## WHAT IS EXPECTED
In the records below, find the line containing "Screen dimensions: 741x560", then copy that line and all lines after it, exactly, omitting every picture.

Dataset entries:
§

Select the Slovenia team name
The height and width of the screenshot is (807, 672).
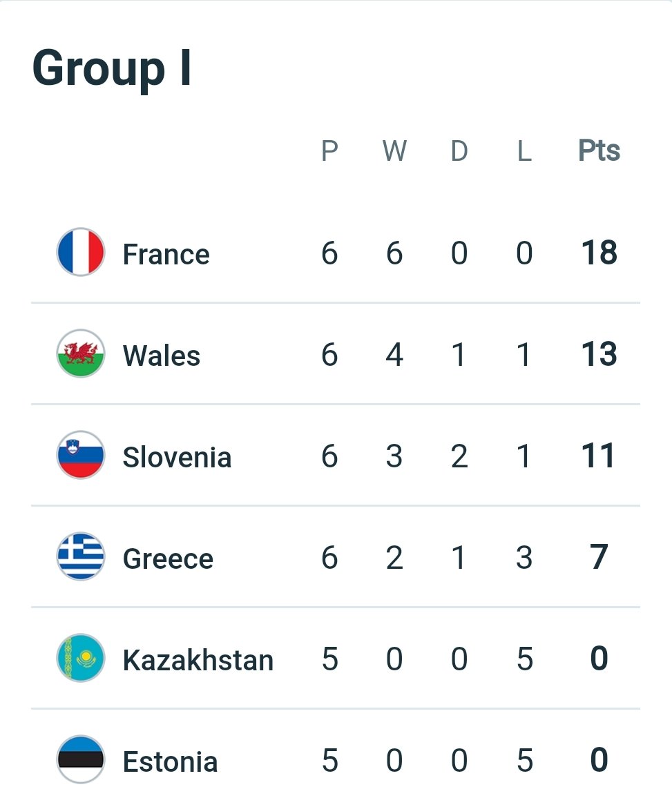tap(177, 457)

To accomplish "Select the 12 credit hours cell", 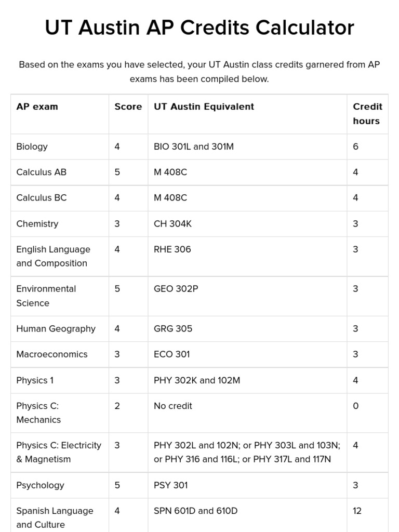I will [357, 511].
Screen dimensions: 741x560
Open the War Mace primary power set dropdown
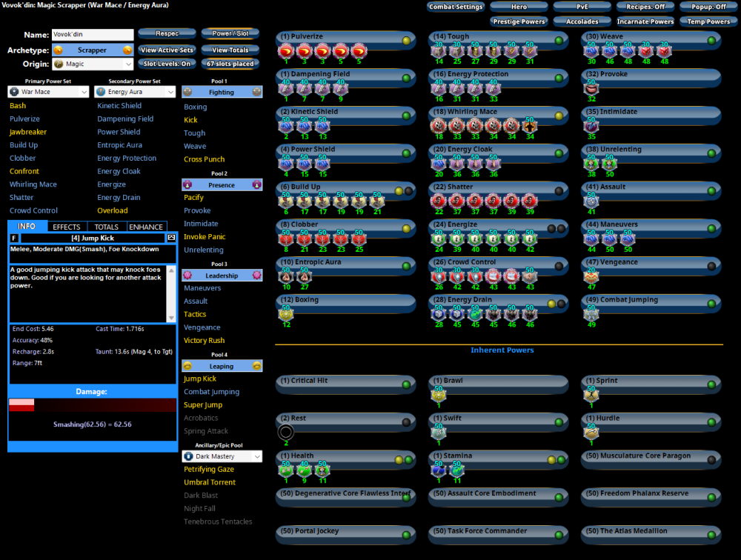coord(48,92)
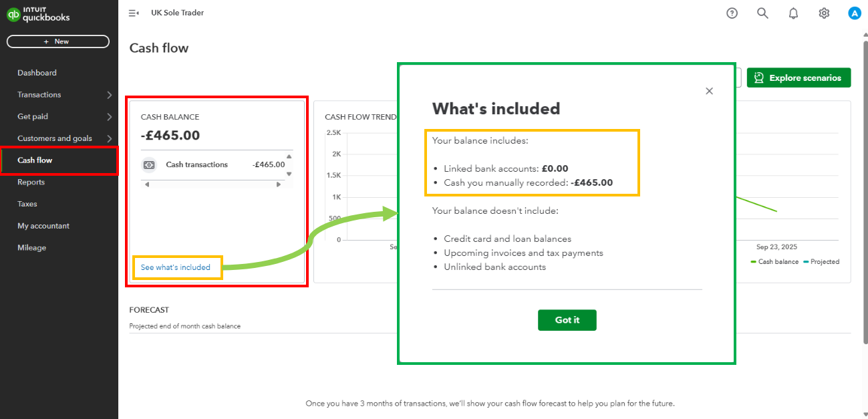Close the What's included dialog
This screenshot has width=868, height=419.
click(710, 91)
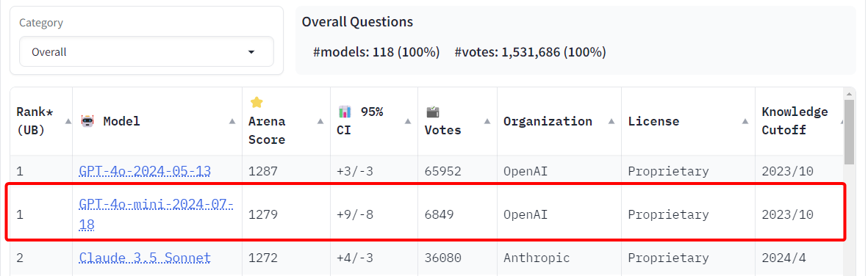Viewport: 868px width, 276px height.
Task: Click the Category dropdown caret arrow
Action: click(x=251, y=52)
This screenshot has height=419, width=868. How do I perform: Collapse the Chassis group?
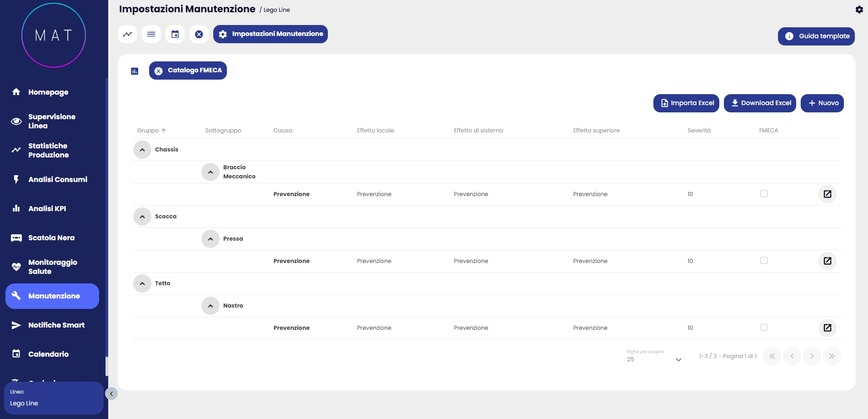tap(142, 150)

§

## SOLUTION TO THE EXERCISE
Screen dimensions: 741x560
Open the War Mace primary power set dropdown
coord(48,92)
Close the What's included dialog
This screenshot has width=868, height=419.
click(710, 91)
Viewport: 868px width, 276px height.
Task: Click the Category dropdown caret arrow
Action: click(x=251, y=52)
This screenshot has height=419, width=868. How do I perform: Collapse the Chassis group?
tap(142, 150)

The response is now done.